The initial PILA meetings consisted of Karasik and his friends doing psychedelics at their beach houses and exchanging various mind-altering drugs. Over the years, Karasik expanded his reach to a monthly meetup open to newcomers.
Attendees on Jan. 28 were mostly older and there to learn about the event topic of microdosing over 50. Many shared their experiences with psychedelics and recommended different treatments to anyone who asked.
One attendee, who requested anonymity and will be referred to as T, said the first time he used drugs was in October 2024 to deal with depression after a friend referred him to an “underground therapist.” He said he took MDA, sometimes referred to by its street name “sass,” an amphetamine related to MDMA; it’s a more hallucinogenic plant-derived drug that produces similar euphoric feelings to MDMA.

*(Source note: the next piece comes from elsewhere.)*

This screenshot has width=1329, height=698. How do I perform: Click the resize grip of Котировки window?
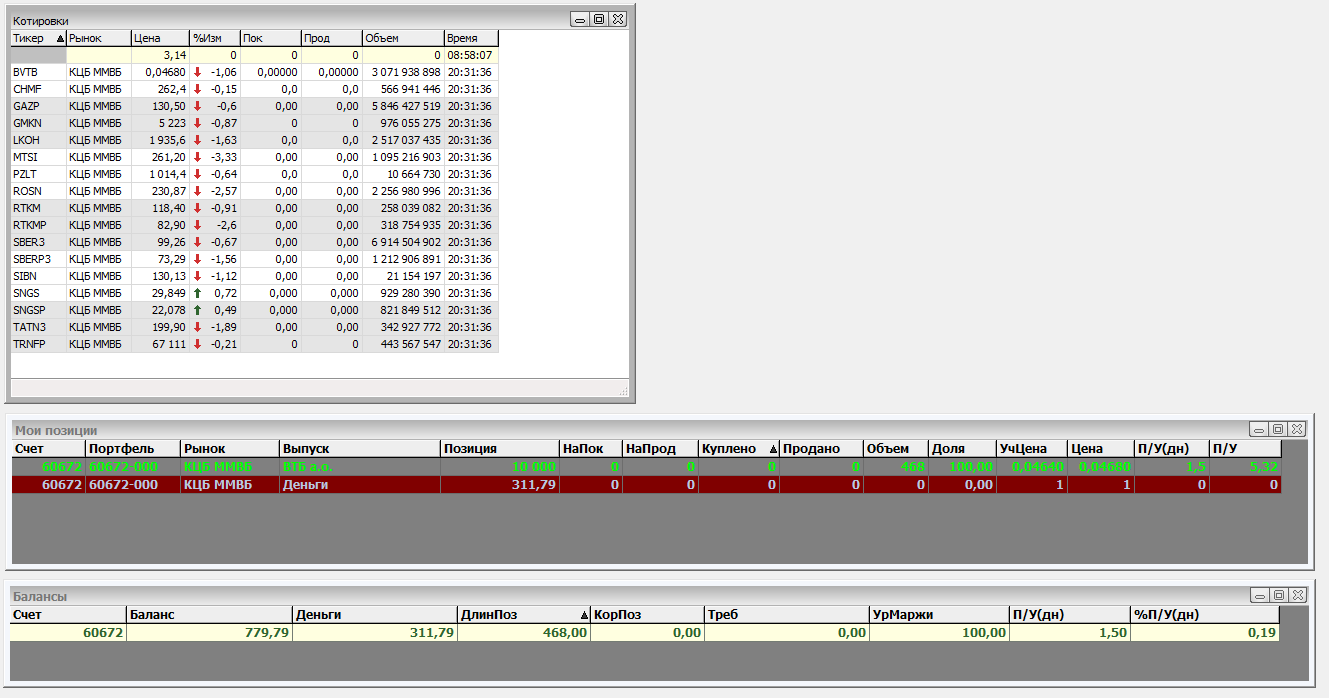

T said the experience helped him to start the healing process in a way past treatments failed, “The first time I got to, I would say, release a lot of trauma, a lot of things that I have been holding on to for many, many years. I feel like I let go of it.” He later did seven more guided trips with either MDA or other psychedelics.
T’s story, of seeking treatment outside what is currently FDA-approved yet shows promise in clinical trials, is echoed by Karasik during the symposium. “Iboga is coming up, generally all over the place in terms of its potential. The research is coming in now. It's amazing,” Karasik said. Iboga is a plant from Central Africa in which a powerful psychedelic, Ibogaine, is synthesized. Ibogaine is currently being studied for treating patients with opioid addictions.

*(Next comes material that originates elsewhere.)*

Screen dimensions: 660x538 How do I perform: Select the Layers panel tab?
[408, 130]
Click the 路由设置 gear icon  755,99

Karasik said reducing stigma around psychedelics is what “the Psychedelic Institute is active about, and that's our activism, and is to destigmatize, and that's by bringing it out into the public.”
However, Professor David Shirinyan, who teaches Physiological Psychology at SMC, worries that psychedelic use — similar to cannabis use — becoming normalized could lead to negative unforeseen public health issues. “It is critical that the wider population not take these research endeavors as an invitation to engage in widespread use. We are seeing a version of this phenomenon play out with cannabis. Many, particularly young, people are seeing the emergence of new or worsening mental health symptoms with widespread use of potent cannabis.”
“I am in equal parts excited about the promise of these chemicals as treatments for treatment-resistant, severe psychiatric disorders, and terrified about the normalization and widespread use of these powerful chemicals,” Shiriyan said.
He believes the rise in psychedelic use in America and the trend of microdosing go alongside other health and wellness trends, stating, “I think the increase in interest in psychedelic chemicals tracks very well with the rise of the wellness and functional medicine/health optimization trends. There are celebrities and celebrity scientists who speak openly about their use of these chemicals. Self-diagnosis and self-treatment is much more in the zeitgeist today.”
Shirinyan, who holds a doctorate in behavioral neuroscience, said his research on the neurobiological processes in schizophrenia informs his concerns about people trying psychedelics outside of a medical setting. “I know for certain that my work in the area of schizophrenia likely makes me extra worried about powerful psychoactive and mind-altering substances. I worry that the people most vulnerable, the young and those with predisposition to mental illness, are the ones who are most intrigued by these substances.”
Shirinyan also warns that federal approval does not eliminate risk. “When an extreme, psychoactive treatment becomes FDA-approved, trouble follows. See opiates, opioids, amphetamines, benzodiazepines, barbiturates.”
As clinical trials continue and psychedelics are decriminalized in a growing number of states, only time will tell what the effects of their widespread use on the population will be.